Stored data entries:
------------------------------------------------------------

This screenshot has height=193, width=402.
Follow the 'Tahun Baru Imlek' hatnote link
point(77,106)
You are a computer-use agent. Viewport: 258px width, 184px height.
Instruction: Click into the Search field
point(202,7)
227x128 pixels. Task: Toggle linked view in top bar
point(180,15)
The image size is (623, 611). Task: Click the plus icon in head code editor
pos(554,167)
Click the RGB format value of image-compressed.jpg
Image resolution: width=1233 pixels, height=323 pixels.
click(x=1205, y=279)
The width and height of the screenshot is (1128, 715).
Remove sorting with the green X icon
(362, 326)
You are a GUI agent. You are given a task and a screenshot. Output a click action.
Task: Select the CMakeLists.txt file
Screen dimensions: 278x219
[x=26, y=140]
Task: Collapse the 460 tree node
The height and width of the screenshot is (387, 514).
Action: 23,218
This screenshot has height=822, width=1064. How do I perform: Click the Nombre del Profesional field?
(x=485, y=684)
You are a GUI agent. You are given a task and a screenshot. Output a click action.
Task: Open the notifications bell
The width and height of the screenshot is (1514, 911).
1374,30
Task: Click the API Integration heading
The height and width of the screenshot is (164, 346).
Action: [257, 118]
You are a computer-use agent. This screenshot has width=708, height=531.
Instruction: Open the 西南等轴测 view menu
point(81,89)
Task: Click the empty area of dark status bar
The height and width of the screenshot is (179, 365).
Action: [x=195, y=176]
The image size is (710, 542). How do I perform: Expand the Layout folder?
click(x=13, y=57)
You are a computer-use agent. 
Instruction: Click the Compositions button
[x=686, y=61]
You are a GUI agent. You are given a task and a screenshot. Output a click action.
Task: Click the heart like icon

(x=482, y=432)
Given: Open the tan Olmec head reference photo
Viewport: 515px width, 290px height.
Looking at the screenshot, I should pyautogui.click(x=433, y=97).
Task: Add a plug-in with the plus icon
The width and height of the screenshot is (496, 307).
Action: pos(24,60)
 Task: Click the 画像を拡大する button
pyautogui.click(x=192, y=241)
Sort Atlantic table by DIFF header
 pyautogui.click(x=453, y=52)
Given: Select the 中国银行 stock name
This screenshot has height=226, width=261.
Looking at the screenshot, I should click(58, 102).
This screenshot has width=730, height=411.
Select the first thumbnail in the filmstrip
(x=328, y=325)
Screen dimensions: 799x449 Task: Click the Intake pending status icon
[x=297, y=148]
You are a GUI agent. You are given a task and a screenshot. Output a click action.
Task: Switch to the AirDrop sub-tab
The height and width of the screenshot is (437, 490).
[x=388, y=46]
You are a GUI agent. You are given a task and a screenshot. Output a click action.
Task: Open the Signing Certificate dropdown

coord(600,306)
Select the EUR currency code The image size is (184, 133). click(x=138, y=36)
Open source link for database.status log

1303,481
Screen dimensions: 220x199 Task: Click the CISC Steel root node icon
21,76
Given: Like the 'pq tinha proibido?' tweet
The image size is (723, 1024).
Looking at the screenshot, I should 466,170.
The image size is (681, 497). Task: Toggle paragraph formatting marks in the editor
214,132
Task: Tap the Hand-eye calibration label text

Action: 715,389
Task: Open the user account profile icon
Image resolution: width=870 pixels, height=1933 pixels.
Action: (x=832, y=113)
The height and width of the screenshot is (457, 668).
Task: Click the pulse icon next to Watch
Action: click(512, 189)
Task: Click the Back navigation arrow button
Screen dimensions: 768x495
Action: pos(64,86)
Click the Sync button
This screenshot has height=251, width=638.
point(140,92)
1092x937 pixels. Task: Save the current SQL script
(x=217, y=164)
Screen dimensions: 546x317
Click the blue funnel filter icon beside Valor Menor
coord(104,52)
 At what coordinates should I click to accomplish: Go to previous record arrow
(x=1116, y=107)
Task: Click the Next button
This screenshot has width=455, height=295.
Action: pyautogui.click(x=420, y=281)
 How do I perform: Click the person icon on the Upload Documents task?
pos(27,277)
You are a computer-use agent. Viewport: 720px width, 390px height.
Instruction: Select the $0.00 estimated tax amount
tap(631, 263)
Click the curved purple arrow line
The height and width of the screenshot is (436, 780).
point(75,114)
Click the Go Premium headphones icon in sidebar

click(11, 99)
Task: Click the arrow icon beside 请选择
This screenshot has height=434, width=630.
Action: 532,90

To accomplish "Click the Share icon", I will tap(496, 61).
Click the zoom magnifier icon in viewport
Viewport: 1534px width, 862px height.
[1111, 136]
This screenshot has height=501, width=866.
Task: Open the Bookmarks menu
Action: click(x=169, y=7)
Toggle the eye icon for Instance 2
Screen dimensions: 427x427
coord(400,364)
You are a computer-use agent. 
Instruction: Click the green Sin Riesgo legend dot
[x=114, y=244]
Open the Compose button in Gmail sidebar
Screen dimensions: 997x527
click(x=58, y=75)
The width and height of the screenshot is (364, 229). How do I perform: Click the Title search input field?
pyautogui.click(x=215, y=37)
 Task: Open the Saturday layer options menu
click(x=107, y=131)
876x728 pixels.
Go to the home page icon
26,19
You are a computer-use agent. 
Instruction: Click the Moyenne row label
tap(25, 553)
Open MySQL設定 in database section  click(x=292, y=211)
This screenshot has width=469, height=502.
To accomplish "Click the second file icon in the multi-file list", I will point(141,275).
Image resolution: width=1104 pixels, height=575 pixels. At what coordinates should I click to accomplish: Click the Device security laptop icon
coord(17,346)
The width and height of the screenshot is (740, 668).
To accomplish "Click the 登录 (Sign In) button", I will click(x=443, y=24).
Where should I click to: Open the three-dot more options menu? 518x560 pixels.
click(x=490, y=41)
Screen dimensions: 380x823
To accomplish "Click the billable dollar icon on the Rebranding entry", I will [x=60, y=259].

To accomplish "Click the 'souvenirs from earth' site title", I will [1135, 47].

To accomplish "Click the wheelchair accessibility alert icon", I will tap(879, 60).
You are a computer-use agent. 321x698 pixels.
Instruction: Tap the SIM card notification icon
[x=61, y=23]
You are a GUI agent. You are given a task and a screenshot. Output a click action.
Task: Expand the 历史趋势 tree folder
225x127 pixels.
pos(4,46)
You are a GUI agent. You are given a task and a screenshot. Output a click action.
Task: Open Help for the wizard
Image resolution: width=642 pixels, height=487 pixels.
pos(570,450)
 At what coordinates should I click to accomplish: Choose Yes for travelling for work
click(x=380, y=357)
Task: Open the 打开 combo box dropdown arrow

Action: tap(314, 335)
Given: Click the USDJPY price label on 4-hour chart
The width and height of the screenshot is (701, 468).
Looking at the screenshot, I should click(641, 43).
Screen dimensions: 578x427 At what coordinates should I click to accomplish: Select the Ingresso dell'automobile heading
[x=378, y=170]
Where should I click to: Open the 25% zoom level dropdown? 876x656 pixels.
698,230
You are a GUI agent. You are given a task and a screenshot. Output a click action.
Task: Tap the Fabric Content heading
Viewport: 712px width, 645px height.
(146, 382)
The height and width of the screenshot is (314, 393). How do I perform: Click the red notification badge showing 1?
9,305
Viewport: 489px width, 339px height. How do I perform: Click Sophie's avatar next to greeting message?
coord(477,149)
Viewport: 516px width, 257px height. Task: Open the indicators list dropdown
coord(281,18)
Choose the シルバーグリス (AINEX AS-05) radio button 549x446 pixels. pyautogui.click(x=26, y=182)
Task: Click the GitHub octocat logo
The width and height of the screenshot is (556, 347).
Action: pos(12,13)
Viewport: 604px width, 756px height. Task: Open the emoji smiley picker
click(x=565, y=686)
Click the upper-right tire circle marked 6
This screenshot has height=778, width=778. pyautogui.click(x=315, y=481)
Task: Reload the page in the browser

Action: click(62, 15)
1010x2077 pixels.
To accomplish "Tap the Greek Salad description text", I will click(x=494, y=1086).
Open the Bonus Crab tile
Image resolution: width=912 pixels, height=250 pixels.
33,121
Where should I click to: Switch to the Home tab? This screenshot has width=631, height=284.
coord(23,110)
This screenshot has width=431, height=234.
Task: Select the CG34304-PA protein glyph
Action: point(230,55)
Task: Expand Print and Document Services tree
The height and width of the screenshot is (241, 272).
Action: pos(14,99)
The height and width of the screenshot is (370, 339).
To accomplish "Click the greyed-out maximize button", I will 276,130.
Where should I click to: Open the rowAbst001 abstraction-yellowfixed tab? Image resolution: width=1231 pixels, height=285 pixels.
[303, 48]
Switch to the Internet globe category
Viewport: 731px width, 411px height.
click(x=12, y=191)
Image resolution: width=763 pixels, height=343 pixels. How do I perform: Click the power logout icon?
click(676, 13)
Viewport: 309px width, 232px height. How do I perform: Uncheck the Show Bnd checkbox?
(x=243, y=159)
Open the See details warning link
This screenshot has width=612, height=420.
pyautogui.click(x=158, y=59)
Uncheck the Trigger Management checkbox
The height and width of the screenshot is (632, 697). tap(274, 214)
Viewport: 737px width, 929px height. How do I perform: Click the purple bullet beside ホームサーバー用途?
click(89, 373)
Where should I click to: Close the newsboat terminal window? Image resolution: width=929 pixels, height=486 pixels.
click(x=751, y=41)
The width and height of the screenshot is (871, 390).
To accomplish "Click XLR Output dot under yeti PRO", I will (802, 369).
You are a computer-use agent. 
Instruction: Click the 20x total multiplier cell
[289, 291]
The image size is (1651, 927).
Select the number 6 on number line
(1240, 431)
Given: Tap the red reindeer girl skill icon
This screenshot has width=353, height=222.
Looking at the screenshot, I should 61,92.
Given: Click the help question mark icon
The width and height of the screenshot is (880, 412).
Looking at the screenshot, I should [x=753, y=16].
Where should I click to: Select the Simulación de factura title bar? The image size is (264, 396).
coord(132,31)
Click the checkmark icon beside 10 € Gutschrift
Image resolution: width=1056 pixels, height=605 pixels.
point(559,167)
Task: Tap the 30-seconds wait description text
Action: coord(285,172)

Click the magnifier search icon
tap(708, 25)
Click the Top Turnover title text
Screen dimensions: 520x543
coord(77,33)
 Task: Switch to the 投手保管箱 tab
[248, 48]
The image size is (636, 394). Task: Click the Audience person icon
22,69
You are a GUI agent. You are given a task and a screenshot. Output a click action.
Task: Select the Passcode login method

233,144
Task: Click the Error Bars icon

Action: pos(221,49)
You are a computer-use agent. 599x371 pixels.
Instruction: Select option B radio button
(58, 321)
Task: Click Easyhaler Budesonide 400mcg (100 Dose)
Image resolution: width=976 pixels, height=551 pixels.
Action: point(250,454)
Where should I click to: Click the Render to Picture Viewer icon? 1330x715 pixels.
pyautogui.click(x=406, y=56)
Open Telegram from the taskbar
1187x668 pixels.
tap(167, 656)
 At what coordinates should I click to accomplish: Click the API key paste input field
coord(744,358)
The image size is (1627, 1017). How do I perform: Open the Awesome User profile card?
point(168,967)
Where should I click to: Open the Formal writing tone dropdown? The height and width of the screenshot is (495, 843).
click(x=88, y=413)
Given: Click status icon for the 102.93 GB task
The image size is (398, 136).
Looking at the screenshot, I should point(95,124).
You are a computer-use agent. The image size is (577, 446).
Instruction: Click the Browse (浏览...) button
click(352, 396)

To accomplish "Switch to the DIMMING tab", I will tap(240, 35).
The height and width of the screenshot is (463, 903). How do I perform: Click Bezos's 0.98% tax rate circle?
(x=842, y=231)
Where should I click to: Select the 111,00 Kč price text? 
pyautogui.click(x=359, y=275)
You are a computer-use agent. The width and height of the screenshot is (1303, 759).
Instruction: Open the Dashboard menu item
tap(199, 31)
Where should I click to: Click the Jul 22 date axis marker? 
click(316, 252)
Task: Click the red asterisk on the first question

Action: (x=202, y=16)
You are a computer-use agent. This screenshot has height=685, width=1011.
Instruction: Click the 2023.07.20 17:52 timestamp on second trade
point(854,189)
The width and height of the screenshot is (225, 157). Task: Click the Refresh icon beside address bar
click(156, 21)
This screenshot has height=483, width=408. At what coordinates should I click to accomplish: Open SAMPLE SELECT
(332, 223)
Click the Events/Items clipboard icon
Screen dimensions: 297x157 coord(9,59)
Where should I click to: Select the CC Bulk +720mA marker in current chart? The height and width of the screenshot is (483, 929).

------------------------------------------------------------

**Activity:** Within the records, filter for lines that contain the word "computer" and show each one.

**Result:**
You are a computer-use agent. Viewport: 258px width, 184px height.
You are a computer-use agent. This screenshot has width=708, height=531.
You are a computer-use agent. 
You are a computer-use agent. Viewport: 720px width, 390px height.
You are a computer-use agent. 
You are a computer-use agent. 
You are a computer-use agent. 321x698 pixels.
You are a computer-use agent. 
You are a computer-use agent. 599x371 pixels.
You are a computer-use agent. The image size is (577, 446).
You are a computer-use agent. The width and height of the screenshot is (1303, 759).
You are a computer-use agent. This screenshot has height=685, width=1011.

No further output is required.